__Job 1__: Format the records as a Markdown table with the columns Row and Line, numbering each row and skipping blank lines. Include only the lines from the beginning of the records up to and including the line containing "y-tick-label: 0.010 is".

__Exercise text__:
*** Begin section ***
Substrate is a term used in materials science and engineering to describe the base material on which processing is conducted. This surface could be used to produce new film or layers of material such as deposited coatings.  It could be the base to which paint, adhesives, or adhesive tape is bonded.

A typical substrate might be rigid such as metal, concrete, or glass, onto which a coating might be deposited.  Flexible substrates are also used.
With all coating processes, the condition of the surface of the substrate can strongly affect the bond of subsequent layers.  This can include cleanliness, smoothness, surface energy, moisture, etc.  Some substrates are anisotropic with surface properties being different depending on the direction: examples include wood and paper products.

Coatings

Coating can be by a variety of processes:
 Adhesives and Adhesive tapes
 Coating and printing processes
 Chemical vapor deposition and physical vapor deposition
 Conversion coating
 Anodizing
 Chromate conversion coating
 Plasma electrolytic oxidation
 Phosphate (coating)
*** End section ***
__Data section__:
*** Begin section ***
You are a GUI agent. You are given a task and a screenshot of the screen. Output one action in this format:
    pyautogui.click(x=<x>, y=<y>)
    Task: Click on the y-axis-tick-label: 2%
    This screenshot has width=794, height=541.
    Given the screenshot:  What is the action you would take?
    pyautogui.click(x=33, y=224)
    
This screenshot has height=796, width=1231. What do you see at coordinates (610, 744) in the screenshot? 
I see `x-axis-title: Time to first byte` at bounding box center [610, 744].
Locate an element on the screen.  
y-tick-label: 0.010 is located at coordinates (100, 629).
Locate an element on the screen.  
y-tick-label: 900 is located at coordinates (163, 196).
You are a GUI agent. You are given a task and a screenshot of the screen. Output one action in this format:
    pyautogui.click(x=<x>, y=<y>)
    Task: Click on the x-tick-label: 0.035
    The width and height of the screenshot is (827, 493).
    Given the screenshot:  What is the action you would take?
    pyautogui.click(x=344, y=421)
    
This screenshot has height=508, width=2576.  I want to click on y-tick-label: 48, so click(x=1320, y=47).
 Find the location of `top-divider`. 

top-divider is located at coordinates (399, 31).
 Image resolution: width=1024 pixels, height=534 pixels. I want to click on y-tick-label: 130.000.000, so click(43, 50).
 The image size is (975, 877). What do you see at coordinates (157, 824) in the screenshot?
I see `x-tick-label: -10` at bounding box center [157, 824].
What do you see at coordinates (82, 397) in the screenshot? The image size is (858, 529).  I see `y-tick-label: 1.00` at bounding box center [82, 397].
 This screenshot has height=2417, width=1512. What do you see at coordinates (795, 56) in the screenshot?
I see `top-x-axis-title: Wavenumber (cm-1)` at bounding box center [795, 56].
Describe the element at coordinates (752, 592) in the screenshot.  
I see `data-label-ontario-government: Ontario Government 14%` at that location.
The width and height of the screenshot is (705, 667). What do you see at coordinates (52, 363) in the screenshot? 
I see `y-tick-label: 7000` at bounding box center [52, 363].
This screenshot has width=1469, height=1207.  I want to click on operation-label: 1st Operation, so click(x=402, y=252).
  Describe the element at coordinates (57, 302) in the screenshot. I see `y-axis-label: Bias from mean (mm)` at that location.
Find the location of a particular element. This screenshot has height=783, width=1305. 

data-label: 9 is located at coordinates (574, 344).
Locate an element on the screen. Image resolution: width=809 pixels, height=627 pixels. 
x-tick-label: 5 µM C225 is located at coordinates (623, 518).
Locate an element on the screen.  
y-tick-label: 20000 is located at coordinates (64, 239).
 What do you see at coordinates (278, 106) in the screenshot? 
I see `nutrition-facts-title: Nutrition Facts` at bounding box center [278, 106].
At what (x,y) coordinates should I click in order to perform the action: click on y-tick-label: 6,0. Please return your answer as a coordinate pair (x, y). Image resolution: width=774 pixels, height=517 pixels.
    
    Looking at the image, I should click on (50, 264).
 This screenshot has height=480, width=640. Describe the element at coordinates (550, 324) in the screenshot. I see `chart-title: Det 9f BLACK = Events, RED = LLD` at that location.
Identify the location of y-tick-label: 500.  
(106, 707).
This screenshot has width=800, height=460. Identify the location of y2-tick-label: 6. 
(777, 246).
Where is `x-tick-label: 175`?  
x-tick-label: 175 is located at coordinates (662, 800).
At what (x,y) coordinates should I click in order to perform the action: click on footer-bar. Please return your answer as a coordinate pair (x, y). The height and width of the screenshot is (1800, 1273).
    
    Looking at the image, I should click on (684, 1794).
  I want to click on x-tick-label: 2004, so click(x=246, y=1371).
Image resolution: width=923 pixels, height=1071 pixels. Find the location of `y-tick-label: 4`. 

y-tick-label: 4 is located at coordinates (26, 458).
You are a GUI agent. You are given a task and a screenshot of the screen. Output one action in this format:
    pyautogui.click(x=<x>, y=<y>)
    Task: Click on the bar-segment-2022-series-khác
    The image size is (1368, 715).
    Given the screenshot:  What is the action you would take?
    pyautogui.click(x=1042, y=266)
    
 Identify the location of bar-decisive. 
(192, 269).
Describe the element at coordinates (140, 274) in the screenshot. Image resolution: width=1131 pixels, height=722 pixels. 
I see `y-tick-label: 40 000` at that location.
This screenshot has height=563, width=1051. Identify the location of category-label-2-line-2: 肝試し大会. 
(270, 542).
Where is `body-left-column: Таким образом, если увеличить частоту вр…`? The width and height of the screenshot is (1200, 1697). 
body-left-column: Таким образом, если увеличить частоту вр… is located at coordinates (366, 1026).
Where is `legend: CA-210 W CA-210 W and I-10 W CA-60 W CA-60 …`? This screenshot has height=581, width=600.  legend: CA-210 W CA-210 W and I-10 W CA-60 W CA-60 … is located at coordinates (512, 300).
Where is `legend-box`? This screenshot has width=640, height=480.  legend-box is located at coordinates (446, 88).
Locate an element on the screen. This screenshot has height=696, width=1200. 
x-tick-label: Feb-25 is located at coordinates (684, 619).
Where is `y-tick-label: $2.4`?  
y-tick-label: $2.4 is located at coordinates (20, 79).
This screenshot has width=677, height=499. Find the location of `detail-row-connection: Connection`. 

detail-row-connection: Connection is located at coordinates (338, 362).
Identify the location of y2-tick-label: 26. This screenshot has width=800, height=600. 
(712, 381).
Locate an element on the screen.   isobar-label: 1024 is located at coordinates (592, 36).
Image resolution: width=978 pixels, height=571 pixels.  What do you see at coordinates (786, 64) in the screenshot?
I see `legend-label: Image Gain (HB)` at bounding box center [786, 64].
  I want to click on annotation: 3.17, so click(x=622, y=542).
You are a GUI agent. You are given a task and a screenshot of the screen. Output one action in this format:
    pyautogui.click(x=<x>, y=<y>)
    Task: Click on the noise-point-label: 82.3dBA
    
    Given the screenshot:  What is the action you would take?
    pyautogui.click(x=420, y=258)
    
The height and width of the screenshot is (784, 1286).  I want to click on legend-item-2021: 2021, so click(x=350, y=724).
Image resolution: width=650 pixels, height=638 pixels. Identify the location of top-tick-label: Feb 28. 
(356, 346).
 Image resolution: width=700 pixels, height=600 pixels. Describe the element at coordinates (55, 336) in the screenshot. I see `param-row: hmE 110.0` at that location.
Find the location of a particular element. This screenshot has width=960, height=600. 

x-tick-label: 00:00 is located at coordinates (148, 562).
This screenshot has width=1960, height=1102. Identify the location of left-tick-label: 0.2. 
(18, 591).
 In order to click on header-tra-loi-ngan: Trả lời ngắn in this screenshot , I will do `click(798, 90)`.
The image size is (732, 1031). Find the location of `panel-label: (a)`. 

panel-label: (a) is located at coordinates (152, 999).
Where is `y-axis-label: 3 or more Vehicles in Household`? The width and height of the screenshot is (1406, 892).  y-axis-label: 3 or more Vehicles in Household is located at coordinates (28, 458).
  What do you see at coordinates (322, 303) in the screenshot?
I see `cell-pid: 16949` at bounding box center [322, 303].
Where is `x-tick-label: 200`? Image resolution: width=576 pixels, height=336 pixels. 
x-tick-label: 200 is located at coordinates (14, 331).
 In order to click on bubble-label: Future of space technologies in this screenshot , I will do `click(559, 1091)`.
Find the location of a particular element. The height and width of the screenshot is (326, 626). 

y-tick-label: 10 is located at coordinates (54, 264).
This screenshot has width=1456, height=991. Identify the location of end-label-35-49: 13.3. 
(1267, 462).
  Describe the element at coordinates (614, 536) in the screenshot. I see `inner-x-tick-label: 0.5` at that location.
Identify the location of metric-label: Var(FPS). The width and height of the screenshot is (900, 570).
*** End section ***
__Job 2__: Resume the text on substrates in materials science from where it stops.

__Expected output 1__:
| Row | Line |
|---|---|
| 1 | You are a GUI agent. You are given a task and a screenshot of the screen. Output one action in this format: |
| 2 |     pyautogui.click(x=<x>, y=<y>) |
| 3 |     Task: Click on the y-axis-tick-label: 2% |
| 4 |     This screenshot has width=794, height=541. |
| 5 |     Given the screenshot:  What is the action you would take? |
| 6 |     pyautogui.click(x=33, y=224) |
| 7 | This screenshot has height=796, width=1231. What do you see at coordinates (610, 744) in the screenshot?  |
| 8 | I see `x-axis-title: Time to first byte` at bounding box center [610, 744]. |
| 9 | Locate an element on the screen.   |
| 10 | y-tick-label: 0.010 is located at coordinates (100, 629). |

__Expected output 2__:
 Paint
 Enamel (paint)
Powder coating
 Industrial coating
 Silicate mineral paint
 Fusion bonded epoxy coating (FBE coating)
 Pickled and oiled, a type of plate steel coating.
 Plating
 Electroless plating 
 Electrochemical plating
 Polymer coatings, such as Teflon
 Sputtered or vacuum deposited materials
 Enamel (vitreous)

In optics, glass may be used as a substrate for an optical coating—either an antireflection coating to reduce reflection, or a mirror coating to enhance it.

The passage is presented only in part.